- Logo
- Location of Breedsville within Van Buren County, Michigan
- Coordinates: 42°21′N 86°4′W﻿ / ﻿42.350°N 86.067°W
- Country: United States
- State: Michigan
- County: Van Buren

Area
- • Total: 0.66 sq mi (1.72 km^{2})
- • Land: 0.65 sq mi (1.69 km^{2})
- • Water: 0.012 sq mi (0.03 km^{2})
- Elevation: 666 ft (203 m)

Population (2020)
- • Total: 202
- • Density: 309.6/sq mi (119.54/km^{2})
- Time zone: UTC-5 (Eastern (EST))
- • Summer (DST): UTC-4 (EDT)
- ZIP code: 49027
- Area code: 269
- FIPS code: 26-10180
- GNIS feature ID: 2397447
- Website: breedsville.org

= Breedsville, Michigan =

Breedsville is a village in Van Buren County of the U.S. state of Michigan. As of the 2020 census, Breedsville had a population of 202. The village is within Columbia Township.

==History==
Breedsville was founded around a sawmill built here by Silas Breed, who had migrated from Western New York, in 1835. It was incorporated as a village in 1883.

==Geography==
According to the United States Census Bureau, the village has a total area of 0.66 sqmi, of which 0.65 sqmi is land and 0.01 sqmi is water.

==Demographics==

Historical population
| Census | Pop. | Note | %± |
| 1860 | 252 |  | — |
| 1870 | 255 |  | 1.2% |
| 1880 | 300 |  | 17.6% |
| 1890 | 212 |  | −29.3% |
| 1900 | 236 |  | 11.3% |
| 1910 | 219 |  | −7.2% |
| 1920 | 140 |  | −36.1% |
| 1930 | 167 |  | 19.3% |
| 1940 | 184 |  | 10.2% |
| 1950 | 239 |  | 29.9% |
| 1960 | 245 |  | 2.5% |
| 1970 | 209 |  | −14.7% |
| 1980 | 244 |  | 16.7% |
| 1990 | 213 |  | −12.7% |
| 2000 | 235 |  | 10.3% |
| 2010 | 199 |  | −15.3% |
| 2020 | 202 |  | 1.5% |
U.S. Decennial Census

===2010 census===
As of the census of 2010, there were 199 people, 65 households, and 47 families residing in the village. The population density was 306.2 PD/sqmi. There were 80 housing units at an average density of 123.1 /sqmi. The racial makeup of the village was 73.9% White, 2.0% African American, 3.0% Native American, 18.6% from other races, and 2.5% from two or more races. Hispanic or Latino of any race were 28.1% of the population.
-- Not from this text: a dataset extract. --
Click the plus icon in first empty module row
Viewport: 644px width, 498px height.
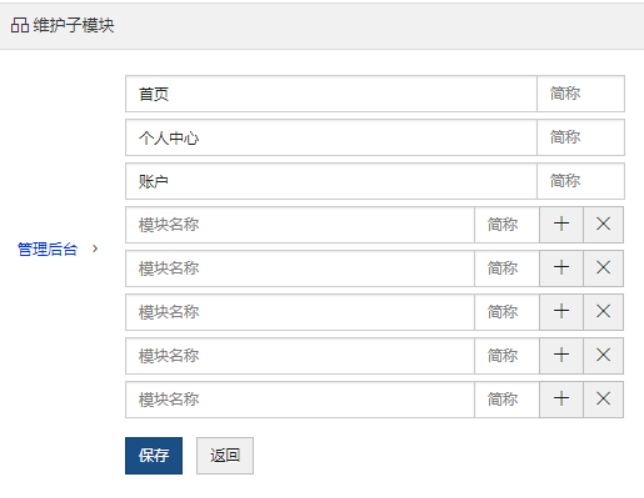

There were 65 households, of which 35.4% had children under the age of 18 living with them, 55.4% were married couples living together, 15.4% had a female householder with no husband present, 1.5% had a male householder with no wife present, and 27.7% were non-families. 24.6% of all households were made up of individuals, and 4.6% had someone living alone who was 65 years of age or older. The average household size was 3.06 and the average family size was 3.55.

The median age in the village was 34.5 years. 25.6% of residents were under the age of 18; 11.9% were between the ages of 18 and 24; 20% were from 25 to 44; 35.2% were from 45 to 64; and 7% were 65 years of age or older. The gender makeup of the village was 51.8% male and 48.2% female.

===2000 census===
As of the census of 2000, there were 235 people, 73 households, and 58 families residing in the village. The population density was 350.7 PD/sqmi. There were 85 housing units at an average density of 126.9 /sqmi. The racial makeup of the village was 82.55% White, 3.40% African American, 4.68% Native American, 8.94% from other races, and 0.43% from two or more races. Hispanic or Latino of any race were 12.77% of the population.

There were 73 households, out of which 39.7% had children under the age of 18 living with them, 60.3% were married couples living together, 12.3% had a female householder with no husband present, and 19.2% were non-families. 16.4% of all households were made up of individuals, and 4.1% had someone living alone who was 65 years of age or older. The average household size was 3.22 and the average family size was 3.53.

In the village, the population was spread out, with 31.9% under the age of 18, 10.2% from 18 to 24, 28.5% from 25 to 44, 20.0% from 45 to 64, and 9.4% who were 65 years of age or older. The median age was 32 years. For every 100 females, there were 94.2 males. For every 100 females age 18 and over, there were 95.1 males.

The median income for a household in the village was $32,917, and the median income for a family was $34,000. Males had a median income of $31,250 versus $17,917 for females. The per capita income for the village was $11,741. About 15.6% of families and 28.0% of the population were below the poverty line, including 45.9% of those under the age of eighteen and 26.1% of those 65 or over.